Monday, April 9, 2007

Spring Break

Ahhhhh...... the bliss of "sleeping in!" Yes, it's spring break. Looking forward to a week with a much less hectic pace! Woke up a bit earlier than I would have liked but that is OK. The rest of the gang is still asleep. Everything is soooo quiet and peaceful. Yesterday was Easter- and the baskets were promptly demolished. Both M. and C. had chocolate breakfasts! Silly girls. I enjoyed a fabulously lazy afternoon which consisted of watching Giants baseball and movies. Free HBO weekend. I watched "Lake House" with Sandra Bullock, and completely loved the mushiness of it. I wish something like that could happen in real life. My lovely lazy day was abruptly overtaken last night when I caught my oldest daughter talking on the phone with some guy from My Space. Uggggghhhhh, double Uggghhh! To say I was blown away, is putting it mildly. I am still thinking about her stupidity some 12 hours later. I find it so hard to understand how her sense of right and wrong can be so off? I've talked to her repeatedly about safety, being responsible, etc. only for it to go in one ear-out the other.

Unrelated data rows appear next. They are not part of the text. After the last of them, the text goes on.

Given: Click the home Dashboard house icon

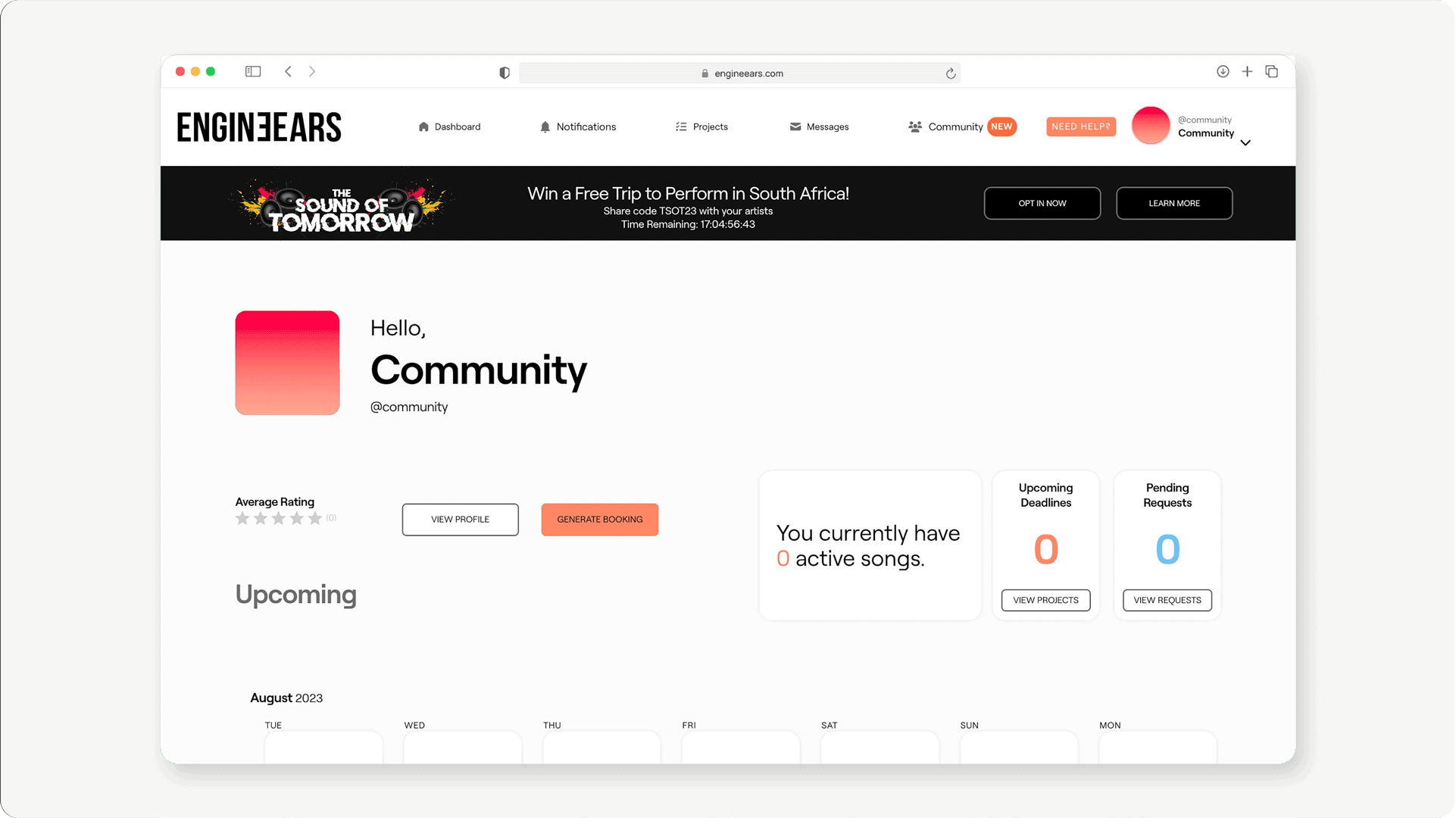Looking at the screenshot, I should [423, 126].
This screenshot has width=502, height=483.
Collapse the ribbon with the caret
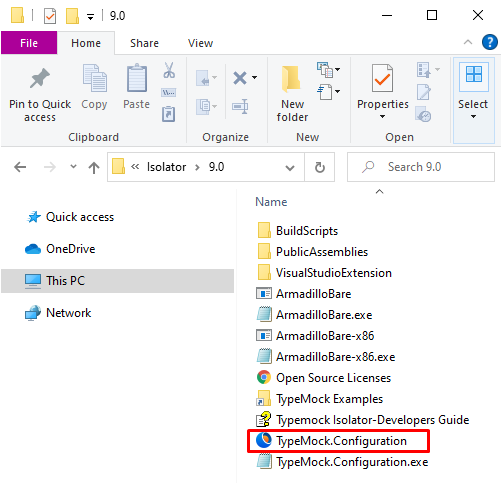point(468,42)
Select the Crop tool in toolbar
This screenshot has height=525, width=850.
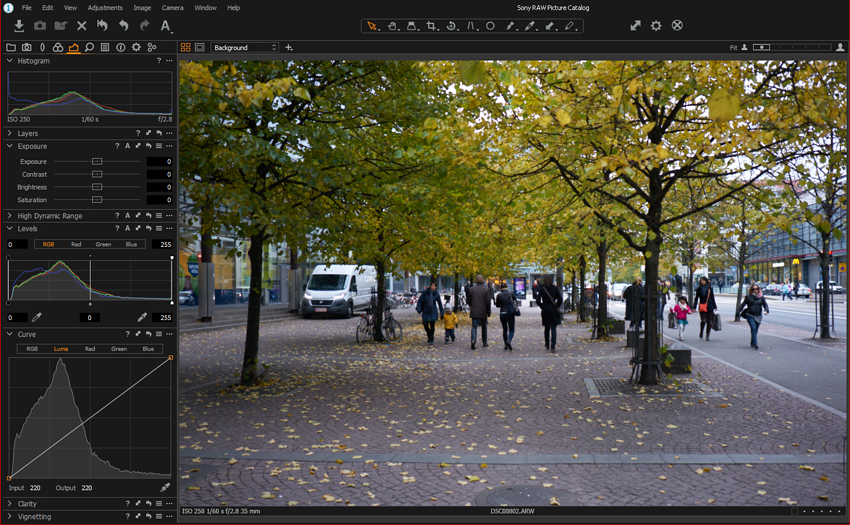[x=432, y=25]
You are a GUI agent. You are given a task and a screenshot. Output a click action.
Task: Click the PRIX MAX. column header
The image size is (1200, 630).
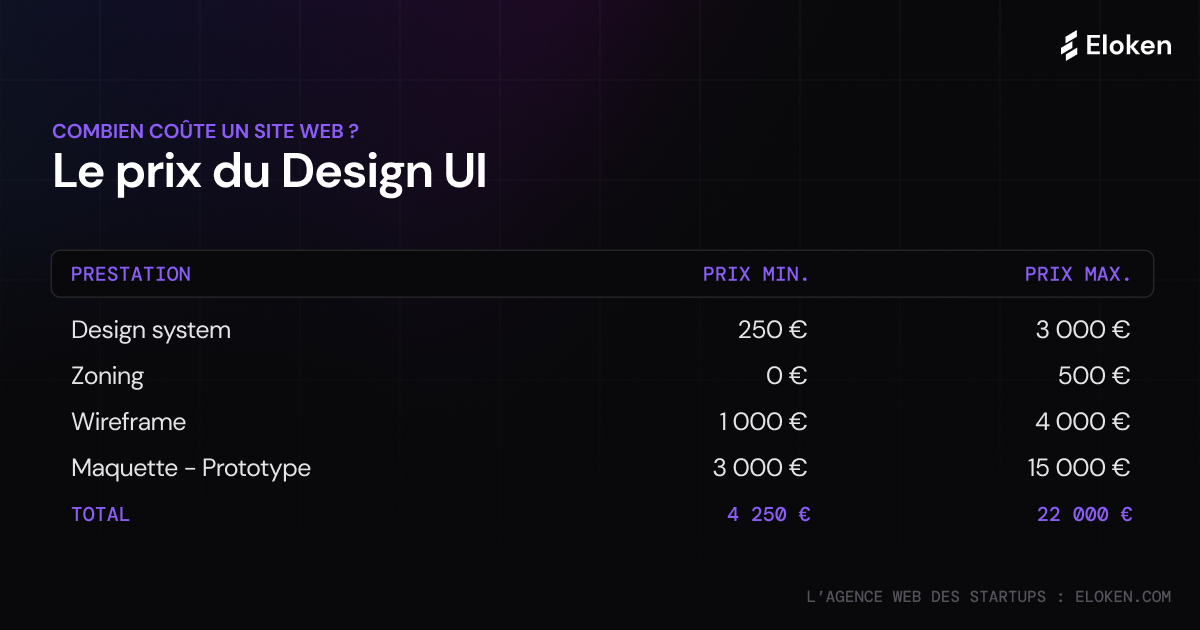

She knows about online predators. She knows about girls who go missing. She knows about how it could be anyone on the other side of the computer screen. She knows it can all be a pack of lies...We've talked about it frequently. Well scratch that-- **I've** talked AT her about it repeatedly. Yet she called a guy she doesn't know- and now he has her phone number. And we'll never know who he *really* is, and what type of danger she or we, could have been in. I've googled the number but just as I expected- no info. Because it's a cell, of course. She thinks I'm over-reacting (what a surprise)-- I feel like I've failed somehow.
Silly, the logical side of my brain knows it's not me-- but how do I convince the emotional side?